Today, a naturalist witnesses his own death. The University of Houston's College of Engineering presents this series about the machines that make our civilization run, and the people whose ingenuity created them.
Stephen Jay Gould tells a poignant tale of the last days of Louis Agassiz. Agassiz was the last great academic creationist. He was a man of brilliance and charm, two years older than Darwin. He was the most influential naturalist of the 19th century.
Agassiz passionately opposed evolution. Yet he watched all his students, great scholars themselves, accept Darwin. One was William James. By 1872, Agassiz's beliefs had sealed him off from an intellectual mainstream his fine teaching had helped create.

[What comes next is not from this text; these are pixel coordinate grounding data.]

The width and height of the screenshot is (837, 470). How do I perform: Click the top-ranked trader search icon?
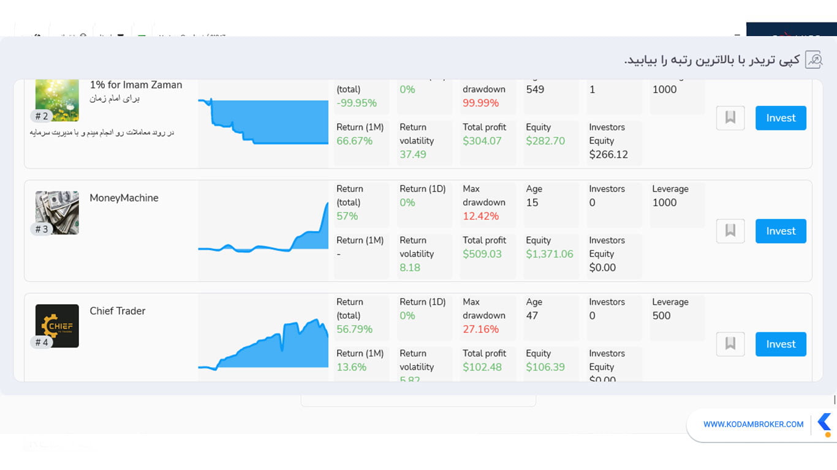(814, 59)
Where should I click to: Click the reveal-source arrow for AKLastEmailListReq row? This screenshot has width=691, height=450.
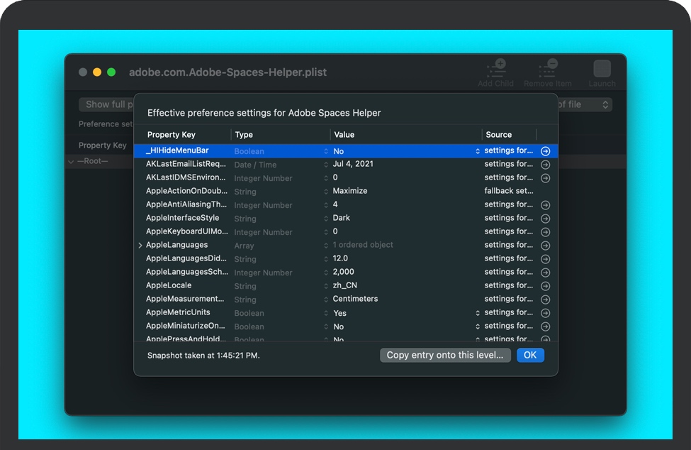pos(545,165)
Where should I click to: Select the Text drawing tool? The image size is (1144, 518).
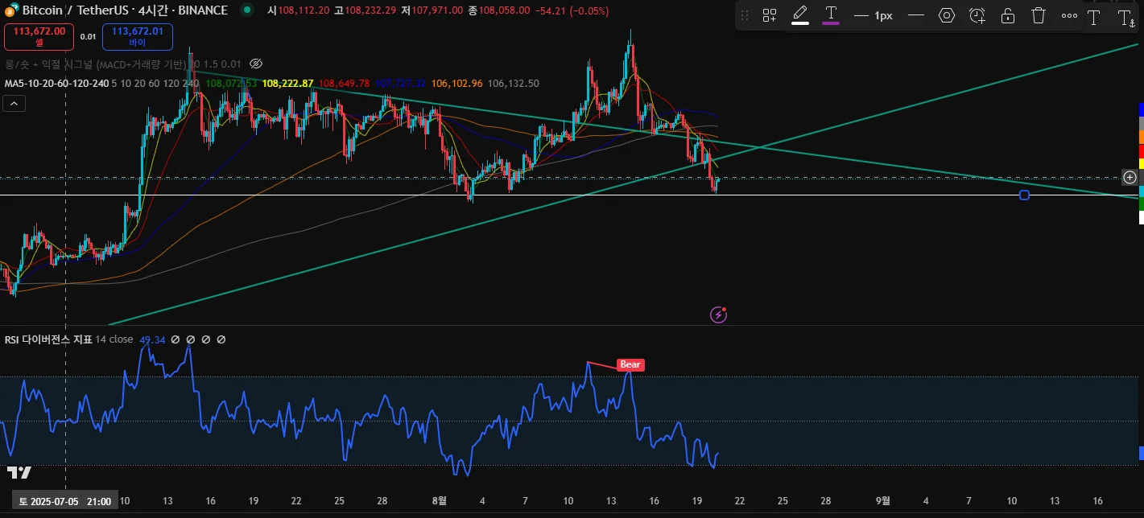pyautogui.click(x=1093, y=17)
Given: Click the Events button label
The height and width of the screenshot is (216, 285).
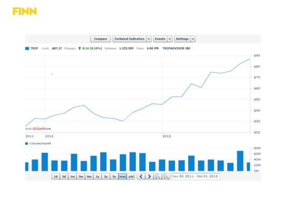Looking at the screenshot, I should [x=160, y=39].
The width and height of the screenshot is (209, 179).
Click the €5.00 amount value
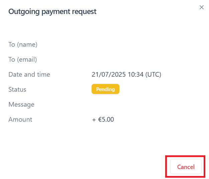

He would die a year later. Now, an old friend offered him the use of a small steamer for what would be his last exploration. Agassiz set out to retrace Darwin's Voyage of the Beagle. His friends were delighted. That mind should not be stuck in some Slough of Despond. Even Darwin himself wrote Agassiz's son sending good wishes for the trip.
The high point of the voyage would be the Galápagos Islands. That was where Darwin had found a dazzling array of life that'd evolved apart from the rest of the world. The Galápagos would surely be the site of Agassiz's last stand.
Agassiz went. He looked. Then he kept silent. He published nothing from that journey. All Gould can find were a couple of letters to friends. They held childishly weak defenses of his now-implacable beliefs.
Agassiz was not a strict fundamentalist. He accepted geological time. But he believed that God had matched the species to the various geological epochs. Like Darwin, he got to the Galápagos Islands and saw whole new sets of species.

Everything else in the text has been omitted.